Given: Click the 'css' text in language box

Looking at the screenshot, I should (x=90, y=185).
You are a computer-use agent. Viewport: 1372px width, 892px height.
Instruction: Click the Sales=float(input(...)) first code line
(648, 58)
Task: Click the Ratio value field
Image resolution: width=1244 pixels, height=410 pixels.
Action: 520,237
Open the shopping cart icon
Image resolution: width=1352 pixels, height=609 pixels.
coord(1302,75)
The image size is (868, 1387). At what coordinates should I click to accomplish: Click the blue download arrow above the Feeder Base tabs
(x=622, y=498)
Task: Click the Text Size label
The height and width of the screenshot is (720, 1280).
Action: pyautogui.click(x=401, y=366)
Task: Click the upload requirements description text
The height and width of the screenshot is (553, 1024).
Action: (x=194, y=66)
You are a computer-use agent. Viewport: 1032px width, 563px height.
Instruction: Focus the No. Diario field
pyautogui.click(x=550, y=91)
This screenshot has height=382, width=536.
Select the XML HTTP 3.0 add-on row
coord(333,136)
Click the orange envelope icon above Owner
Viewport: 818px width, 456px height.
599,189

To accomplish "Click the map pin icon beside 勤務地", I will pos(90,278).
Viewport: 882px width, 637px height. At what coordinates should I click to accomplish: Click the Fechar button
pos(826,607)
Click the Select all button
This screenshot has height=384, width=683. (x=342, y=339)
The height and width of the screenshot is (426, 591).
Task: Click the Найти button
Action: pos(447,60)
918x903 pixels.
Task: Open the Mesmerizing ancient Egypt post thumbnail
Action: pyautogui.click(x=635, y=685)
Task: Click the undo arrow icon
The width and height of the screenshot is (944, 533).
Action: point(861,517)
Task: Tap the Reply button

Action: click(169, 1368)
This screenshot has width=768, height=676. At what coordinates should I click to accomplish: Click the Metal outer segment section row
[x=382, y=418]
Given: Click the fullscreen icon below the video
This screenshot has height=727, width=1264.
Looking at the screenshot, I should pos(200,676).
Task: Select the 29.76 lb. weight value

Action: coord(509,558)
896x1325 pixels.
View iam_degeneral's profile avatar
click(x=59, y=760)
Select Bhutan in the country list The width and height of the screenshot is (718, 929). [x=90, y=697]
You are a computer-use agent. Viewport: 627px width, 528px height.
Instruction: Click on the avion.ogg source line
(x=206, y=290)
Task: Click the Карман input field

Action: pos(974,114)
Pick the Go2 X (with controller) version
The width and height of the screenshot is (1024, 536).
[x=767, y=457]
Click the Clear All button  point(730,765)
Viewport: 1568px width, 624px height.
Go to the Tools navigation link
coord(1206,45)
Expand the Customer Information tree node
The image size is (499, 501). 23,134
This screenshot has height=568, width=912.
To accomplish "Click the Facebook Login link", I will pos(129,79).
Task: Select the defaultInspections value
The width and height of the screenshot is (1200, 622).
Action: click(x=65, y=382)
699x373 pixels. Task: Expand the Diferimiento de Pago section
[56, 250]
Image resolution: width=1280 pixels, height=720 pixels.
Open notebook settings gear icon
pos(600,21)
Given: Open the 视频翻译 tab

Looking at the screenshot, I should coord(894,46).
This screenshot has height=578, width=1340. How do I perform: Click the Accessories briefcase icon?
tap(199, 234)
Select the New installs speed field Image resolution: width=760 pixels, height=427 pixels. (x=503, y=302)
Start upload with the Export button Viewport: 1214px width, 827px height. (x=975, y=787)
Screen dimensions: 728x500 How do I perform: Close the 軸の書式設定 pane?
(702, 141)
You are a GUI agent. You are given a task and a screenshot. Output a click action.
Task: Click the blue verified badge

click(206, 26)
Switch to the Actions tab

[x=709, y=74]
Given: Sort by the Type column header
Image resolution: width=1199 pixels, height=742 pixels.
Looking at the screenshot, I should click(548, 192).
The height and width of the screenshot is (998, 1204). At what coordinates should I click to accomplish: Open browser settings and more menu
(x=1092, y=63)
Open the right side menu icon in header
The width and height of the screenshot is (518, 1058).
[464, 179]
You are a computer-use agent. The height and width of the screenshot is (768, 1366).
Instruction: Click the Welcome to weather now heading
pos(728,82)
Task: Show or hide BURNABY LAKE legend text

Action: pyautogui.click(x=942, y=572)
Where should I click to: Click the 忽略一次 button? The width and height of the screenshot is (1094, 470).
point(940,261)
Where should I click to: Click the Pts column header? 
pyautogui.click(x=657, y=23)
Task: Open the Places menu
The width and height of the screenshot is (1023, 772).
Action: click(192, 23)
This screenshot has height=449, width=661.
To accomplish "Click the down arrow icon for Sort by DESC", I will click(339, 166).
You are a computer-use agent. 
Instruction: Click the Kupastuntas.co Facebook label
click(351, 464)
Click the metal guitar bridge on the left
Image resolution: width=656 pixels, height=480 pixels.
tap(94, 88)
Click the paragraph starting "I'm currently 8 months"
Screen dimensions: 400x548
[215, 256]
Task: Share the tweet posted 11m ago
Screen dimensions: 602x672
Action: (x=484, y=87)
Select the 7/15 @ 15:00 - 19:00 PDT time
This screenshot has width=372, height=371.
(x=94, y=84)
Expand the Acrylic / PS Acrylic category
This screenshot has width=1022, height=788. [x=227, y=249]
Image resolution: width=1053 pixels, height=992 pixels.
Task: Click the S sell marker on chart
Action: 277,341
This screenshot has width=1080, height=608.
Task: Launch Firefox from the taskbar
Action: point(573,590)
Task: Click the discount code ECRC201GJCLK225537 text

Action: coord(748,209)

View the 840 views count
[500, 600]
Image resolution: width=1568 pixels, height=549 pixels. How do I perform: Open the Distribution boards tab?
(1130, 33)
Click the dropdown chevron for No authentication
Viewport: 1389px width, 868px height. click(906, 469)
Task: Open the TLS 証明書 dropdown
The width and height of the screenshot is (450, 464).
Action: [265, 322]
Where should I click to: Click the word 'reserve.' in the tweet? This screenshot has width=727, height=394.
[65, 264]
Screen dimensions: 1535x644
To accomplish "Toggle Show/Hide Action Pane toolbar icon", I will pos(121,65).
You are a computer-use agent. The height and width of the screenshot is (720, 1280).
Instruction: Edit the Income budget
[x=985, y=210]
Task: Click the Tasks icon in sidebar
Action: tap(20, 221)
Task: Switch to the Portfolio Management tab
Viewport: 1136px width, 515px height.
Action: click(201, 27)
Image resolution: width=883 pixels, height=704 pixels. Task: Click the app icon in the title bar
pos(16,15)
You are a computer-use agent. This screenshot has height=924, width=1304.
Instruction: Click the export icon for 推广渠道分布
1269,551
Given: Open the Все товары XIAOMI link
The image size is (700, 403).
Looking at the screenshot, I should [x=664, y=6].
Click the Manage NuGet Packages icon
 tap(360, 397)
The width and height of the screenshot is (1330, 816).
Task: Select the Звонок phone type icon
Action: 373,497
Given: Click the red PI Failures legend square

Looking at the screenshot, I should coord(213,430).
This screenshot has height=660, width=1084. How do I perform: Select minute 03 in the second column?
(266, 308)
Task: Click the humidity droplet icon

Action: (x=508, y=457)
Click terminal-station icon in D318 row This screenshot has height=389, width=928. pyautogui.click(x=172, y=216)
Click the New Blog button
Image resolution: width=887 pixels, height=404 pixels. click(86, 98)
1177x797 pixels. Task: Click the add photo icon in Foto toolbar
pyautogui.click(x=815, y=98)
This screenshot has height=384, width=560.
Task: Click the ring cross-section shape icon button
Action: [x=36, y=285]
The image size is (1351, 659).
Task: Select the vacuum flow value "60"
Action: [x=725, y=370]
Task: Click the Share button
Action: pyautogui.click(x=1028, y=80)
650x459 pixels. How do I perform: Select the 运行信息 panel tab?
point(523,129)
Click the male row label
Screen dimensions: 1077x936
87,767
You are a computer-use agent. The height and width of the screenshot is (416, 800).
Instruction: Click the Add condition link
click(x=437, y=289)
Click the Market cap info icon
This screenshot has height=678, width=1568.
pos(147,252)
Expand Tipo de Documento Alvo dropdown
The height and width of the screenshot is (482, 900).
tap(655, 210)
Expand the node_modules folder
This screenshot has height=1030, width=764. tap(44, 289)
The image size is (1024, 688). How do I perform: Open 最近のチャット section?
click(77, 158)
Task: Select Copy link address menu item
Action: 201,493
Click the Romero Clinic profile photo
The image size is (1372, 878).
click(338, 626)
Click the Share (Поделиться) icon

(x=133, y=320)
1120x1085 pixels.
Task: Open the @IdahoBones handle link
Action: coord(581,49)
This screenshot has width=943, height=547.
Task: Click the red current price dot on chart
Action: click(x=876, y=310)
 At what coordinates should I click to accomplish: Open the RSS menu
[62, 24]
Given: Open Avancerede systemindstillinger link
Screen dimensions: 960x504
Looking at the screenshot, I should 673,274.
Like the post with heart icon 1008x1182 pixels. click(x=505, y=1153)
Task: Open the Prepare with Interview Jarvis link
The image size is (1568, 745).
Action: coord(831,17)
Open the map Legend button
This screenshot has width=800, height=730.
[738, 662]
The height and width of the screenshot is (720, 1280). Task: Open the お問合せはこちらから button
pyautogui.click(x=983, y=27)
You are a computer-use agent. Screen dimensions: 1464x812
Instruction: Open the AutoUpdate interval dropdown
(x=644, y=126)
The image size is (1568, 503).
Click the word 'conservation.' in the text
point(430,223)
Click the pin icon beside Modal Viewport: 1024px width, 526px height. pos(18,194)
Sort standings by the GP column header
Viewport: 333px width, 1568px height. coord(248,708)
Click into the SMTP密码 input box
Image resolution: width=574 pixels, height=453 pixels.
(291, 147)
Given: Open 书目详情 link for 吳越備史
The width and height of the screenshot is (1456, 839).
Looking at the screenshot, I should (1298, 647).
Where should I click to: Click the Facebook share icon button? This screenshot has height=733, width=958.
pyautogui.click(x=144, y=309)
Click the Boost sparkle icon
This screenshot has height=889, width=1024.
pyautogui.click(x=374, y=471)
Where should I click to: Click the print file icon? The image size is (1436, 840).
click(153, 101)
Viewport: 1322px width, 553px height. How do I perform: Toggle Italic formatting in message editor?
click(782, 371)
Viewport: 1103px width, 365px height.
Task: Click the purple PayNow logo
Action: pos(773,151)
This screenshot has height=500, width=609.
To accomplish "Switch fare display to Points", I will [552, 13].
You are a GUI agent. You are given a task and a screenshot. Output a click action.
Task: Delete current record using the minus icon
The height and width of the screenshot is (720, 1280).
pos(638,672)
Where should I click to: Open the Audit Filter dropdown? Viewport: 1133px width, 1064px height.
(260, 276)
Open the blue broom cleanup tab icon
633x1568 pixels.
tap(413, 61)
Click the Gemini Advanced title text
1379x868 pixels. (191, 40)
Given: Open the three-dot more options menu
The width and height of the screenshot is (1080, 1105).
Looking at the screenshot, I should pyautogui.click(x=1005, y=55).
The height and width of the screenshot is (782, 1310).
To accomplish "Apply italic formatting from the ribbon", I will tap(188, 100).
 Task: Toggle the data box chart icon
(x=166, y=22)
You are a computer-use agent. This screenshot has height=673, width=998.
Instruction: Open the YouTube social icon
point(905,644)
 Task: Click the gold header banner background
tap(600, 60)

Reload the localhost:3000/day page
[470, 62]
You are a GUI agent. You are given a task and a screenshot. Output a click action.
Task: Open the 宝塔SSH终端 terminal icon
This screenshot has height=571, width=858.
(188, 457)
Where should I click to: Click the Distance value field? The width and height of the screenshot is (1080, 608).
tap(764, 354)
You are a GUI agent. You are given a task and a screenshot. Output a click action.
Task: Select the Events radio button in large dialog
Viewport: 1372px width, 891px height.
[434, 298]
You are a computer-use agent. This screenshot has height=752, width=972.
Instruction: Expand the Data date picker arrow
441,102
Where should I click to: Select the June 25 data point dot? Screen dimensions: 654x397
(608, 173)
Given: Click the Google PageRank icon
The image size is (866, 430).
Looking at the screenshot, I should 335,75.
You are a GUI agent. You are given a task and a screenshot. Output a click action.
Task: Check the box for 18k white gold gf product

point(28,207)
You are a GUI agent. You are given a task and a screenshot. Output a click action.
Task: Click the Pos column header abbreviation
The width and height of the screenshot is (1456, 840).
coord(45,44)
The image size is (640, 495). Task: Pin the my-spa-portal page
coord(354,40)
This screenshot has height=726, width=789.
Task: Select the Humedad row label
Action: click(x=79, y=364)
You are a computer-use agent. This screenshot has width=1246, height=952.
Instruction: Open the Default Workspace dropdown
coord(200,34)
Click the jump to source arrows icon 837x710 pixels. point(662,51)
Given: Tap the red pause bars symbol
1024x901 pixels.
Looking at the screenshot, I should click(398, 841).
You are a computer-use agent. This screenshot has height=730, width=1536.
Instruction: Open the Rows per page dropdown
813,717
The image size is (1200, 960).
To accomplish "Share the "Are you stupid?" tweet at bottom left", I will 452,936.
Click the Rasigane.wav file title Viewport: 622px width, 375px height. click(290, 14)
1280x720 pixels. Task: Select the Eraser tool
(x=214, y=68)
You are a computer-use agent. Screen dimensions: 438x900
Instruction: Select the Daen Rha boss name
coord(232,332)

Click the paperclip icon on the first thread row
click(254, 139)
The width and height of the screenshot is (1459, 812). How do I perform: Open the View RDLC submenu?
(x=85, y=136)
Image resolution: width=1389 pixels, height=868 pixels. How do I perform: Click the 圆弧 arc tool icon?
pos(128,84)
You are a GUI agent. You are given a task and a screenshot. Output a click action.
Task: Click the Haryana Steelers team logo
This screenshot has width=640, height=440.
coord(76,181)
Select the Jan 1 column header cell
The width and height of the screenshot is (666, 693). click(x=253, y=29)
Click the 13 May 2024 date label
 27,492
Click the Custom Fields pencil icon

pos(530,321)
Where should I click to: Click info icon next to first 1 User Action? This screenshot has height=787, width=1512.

○ ○ ○

● TO DO: Print exactly the lines above from the one with "Task: Tap the Reply button" to the one with "Click the Clear", including both.

● SOLUTION FOR THIS PROBLEM:
Task: Tap the Reply button

Action: click(169, 1368)
This screenshot has width=768, height=676. At what coordinates should I click to accomplish: Click the Metal outer segment section row
[x=382, y=418]
Given: Click the fullscreen icon below the video
This screenshot has height=727, width=1264.
Looking at the screenshot, I should pos(200,676).
Task: Select the 29.76 lb. weight value

Action: coord(509,558)
896x1325 pixels.
View iam_degeneral's profile avatar
click(x=59, y=760)
Select Bhutan in the country list The width and height of the screenshot is (718, 929). [x=90, y=697]
You are a computer-use agent. Viewport: 627px width, 528px height.
Instruction: Click on the avion.ogg source line
(x=206, y=290)
Task: Click the Карман input field

Action: pos(974,114)
Pick the Go2 X (with controller) version
The width and height of the screenshot is (1024, 536).
[x=767, y=457]
Click the Clear All button  point(730,765)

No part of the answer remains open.